DOCUMENT TEXT Start Marker
The summer of 2019 rolls around and I have a modest futures bet on the Bruins I placed at MGM Grand in person in Las Vegas. The Bruins end up in the Stanley Cup finals, my parents are planning a trip to Vegas the week after the finals. I have this plan in my head of handing them the futures ticket and them cashing it in. “Wow, our son the genius predicted the future and he made some money at it.” Well, I didn’t really expect them to do that. The Bruins went down 3 games to 2 in the series after losing a tight game 5 by a score of 2-1. They had clawed their way back and forced a game 7 in Boston, this was it, the cards had fallen into place perfectly, and then the Bruins lost game 7.

With that bitter taste in my mouth, the next year was the Covid season, the playoffs happen in a bubble, the following year after that the NHL fully bends over for Canadian politics and enforces the strongest vaccine mandate of any sports league in North America, 100% gotta have it. I check out of hockey entirely, and in doing so miss what is now one of my favorite players, Nikita Kucherov, win consecutive Stanley Cups in 2020 and 2021. 2022 I see the Av’s win it and tip my cap, having been to several Av’s home games in person, but never as an Av’s fan, I was still pleased for them. 2023 is where I begin to increase my disinterest into peak levels — the Boston Bruins are back with a vengeance, they put up 135 points in the regular season, a then NHL record, and run away with the Presidents’ Trophy, the best record in the regular season. They take a commanding 3-1 series lead in the opening round against the Florida Panthers. The Panthers came back and won in 7 games, knocking the Bruins out — the best regular season in league history was meaningless. This was worse than any fumble the Sharks ever had. And to be clear, I wasn’t watching these games. I had no way to at the time, I was a fan who wasn’t willing to pay a hundred bucks a month for cable outside the NFL/College Football season, that also included the MLB postseason. My thoughts on hockey became, “This is stupid, the best teams don’t even win, it’s all about luck, this sport doesn’t even make sense, you can’t even see the puck go into the net half the time when someone does score.”

I not only didn’t watch another hockey game for three years after this, I didn’t even follow the sport, save for one Buffalo Sabres game I attended in person after relocating to their area, which was great live, but I wasn’t going to pay thirty bucks a month for MSG+ to watch the Sabres play — it just wasn’t going to happen.
DOCUMENT TEXT End Marker
LISTED ENTRIES Start Marker
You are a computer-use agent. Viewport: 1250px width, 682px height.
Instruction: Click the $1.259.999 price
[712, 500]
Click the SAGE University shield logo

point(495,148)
LISTED ENTRIES End Marker
- TASKS TO COMPLETE:
[a] In the hockey text, transcribe everything from "The summer of" down to "lost game 7.".
[b] According to the hockey text, how many points did the Bruins put up in the 2023 regular season?
[c] List every hockey team that the hockey text mentions by name.

- SOLUTION SET:
[a]
The summer of 2019 rolls around and I have a modest futures bet on the Bruins I placed at MGM Grand in person in Las Vegas. The Bruins end up in the Stanley Cup finals, my parents are planning a trip to Vegas the week after the finals. I have this plan in my head of handing them the futures ticket and them cashing it in. “Wow, our son the genius predicted the future and he made some money at it.” Well, I didn’t really expect them to do that. The Bruins went down 3 games to 2 in the series after losing a tight game 5 by a score of 2-1. They had clawed their way back and forced a game 7 in Boston, this was it, the cards had fallen into place perfectly, and then the Bruins lost game 7.

[b] 135 points

[c]
Boston Bruins
Av's
Florida Panthers
Sharks
Buffalo Sabres